田中大輝(仮名・37歳)さんの父・博文さん(仮名・77歳)の場合も同様。母(博文さんの妻)・良子さん(仮名)は20年前に乳がんで亡くなっています。だからこそ、自分にも、もしものことがあったら……そんな展開になるのでしょうが、博文さんはむしろ、万一の際の話はできるだけ遠ざけようとしていました。
――元・警察官だったのに、蚤の心臓だから
そう話すのは、大輝さんの妹の絵美子さん(仮名・35歳)。他人に対しては強いことを言える父・博文さんですが、自分のこととなると、ビックリするくらいビビりで、実は注射が大の苦手。毎年のインフルエンザの予防接種も、健康診断のときの採血も、まるでこの世の終わりのような表情をしながら受けていることを絵美子さんは知っています。
そんな博文さんに問題が生じたのが、先日の健康診断。再検査の結果、進行性のがんが見つかり、すでに手術は難しいこと、放射線治療と抗がん剤で進行を遅らせる以外は何もできないことがわかったのです。その説明を受けたのは、大輝さんと絵美子さんの2人。
――なんで、私たちが先に聞いているの?
――お父さんから「まずはお前たちで聞いてくれ」と頼まれて
――相変わらずビビりだね
どう父に伝えればいいか……悩んでいると、絵美子さんが「まずはお父さんのところに行こうよ」とスタスタと行ってしまいました。こんなときは嫌な予感しかしません。実家につくなり絵美子さんはひと言。
――お父さん、ダメだったよ!
「ちょ、ちょ、伝え方があるだろう」と制止するもすでに手遅れ。「やっぱりか」と肩を落とす博文さんに、絵美子さんは畳みかけます。

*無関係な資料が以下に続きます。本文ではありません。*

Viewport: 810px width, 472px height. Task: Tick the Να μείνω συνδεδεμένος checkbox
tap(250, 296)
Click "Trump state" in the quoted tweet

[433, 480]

――77歳なんだし、もう十分でしょ。お母さんなんて、60年も生きられなかったんだし
さらに絵美子さんは追い打ちをかけます。
――そうそう、遺言書を作ってよ。あっちの家族とは揉めたくない
実は博文さんは再婚していて、先妻との間にも2人の子どもがいました。普段は特に交流はなく、相続となったとき、ほぼ初対面で遺産分割の話をしなければなりません。そのときに遺言書のある/なしで、ずいぶんと状況が変わるでしょう。
それにしても、病気の話をするばかりか、遺言書の話までして父親をとことん意気消沈とするとは……長女の暴走ぶりに驚きつつも、そこに助けられた部分も。ただ、この先のことを思うと不安しかなかったといいます。